The Hard Costs of Tape Delivery
Let's focus on the vanilla distribution of a pro video tape from one location to another - this could be for the production and editing process or for distribution of a promo or syndication of a TV show or movie. There are many factors that add up to the true figure of $100-$500 (all dollar references here are in USD).
Duplication Cost - The marginal cost to replicate a 30 minute DVCPro (or similar Beta-SP, DVCam) tape including the labor, stock and labeling will be about $75. If it is longer or HD the cost will easily approach $200. You are paying this for each tape produced each month (of those 10,000 per month!). In most cases, it is seen as the cost of doing business and is either fundamental to producing your product or is absorbed by someone else and is just an accepted practice.
Shipping - Consider the table below which details the cost to ship a 2lb package via FedEx today from New York to Los Angeles.

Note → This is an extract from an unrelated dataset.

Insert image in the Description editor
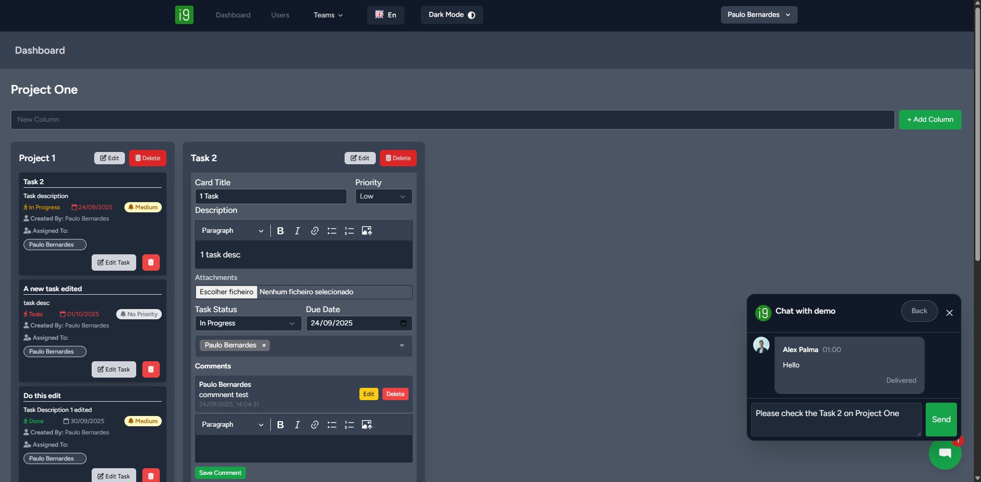981x482 pixels. [367, 231]
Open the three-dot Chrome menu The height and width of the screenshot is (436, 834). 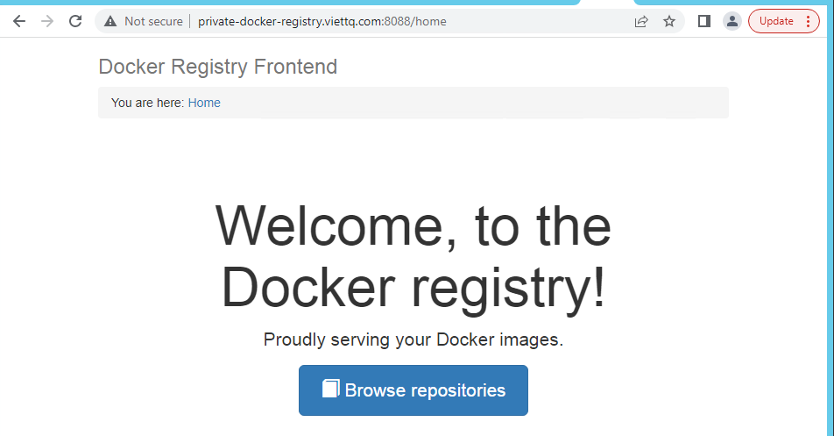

It costs almost $100 to ship a tape overnight from coast to coast - and everything is an emergency in the entertainment world!
FedEx First Overnight®:
| $96.21 |
| FedEx Priority Overnight®: | $63.09 |
| FedEx Standard Overnight®: | $56.60 |
| FedEx 2Day®: | $28.90 |
| FedEx Express Saver®: | $24.86 |
So the true cost to ship is not $15-20 but more likely $50 or more for each tape! In addition - there are people staffing the mail room at each end to box it, enter the address, receive it, check it in and deliver it to the intended person. While you could argue there will always be a mail room - when you look at the volume of tapes that you are dealing with - there are incremental heads in your mail room due to the large volume of tapes being produced and shipped.
Courier Cost - In the case where content is either so valuable that it needs to be hand carried internationally to ensure chain of control or where there are multiple local facilities involved in production and ultimately the airing of content (news, sports, episodic content) - couriers are used. Whenever you are involving air travel with a bonded courier - you are easily going to exceed $2,000.
Another example is if you produce content in Manhattan and your master control is on Long Island or in Southern Connecticut - using a courier to shuttle tapes between your facilities costs between $100-200 for each trip. Obviously this is spread over multiple tapes but the cost to delivery content for play to air in this case could easily approach $500-600 per day.
Ingest Cost - Thankfully, tape is becoming more and more of a transport and storage medium versus something that people actually work in. Once the tape is received it needs to be "ingested" as a file(s) into a system for editing or playout (or some other task). Ingest from tape and the associated QC process is a real time process (it takes 30 minutes to ingest a 30 minute tape) is estimated to cost approximately $50 for each tape. This cost includes the labor and tape machine cost including maintenance. In the case where a file is moved over a network and the data integrity ensured, the file can move seamlessly and automatically from one system to the next with no human intervention.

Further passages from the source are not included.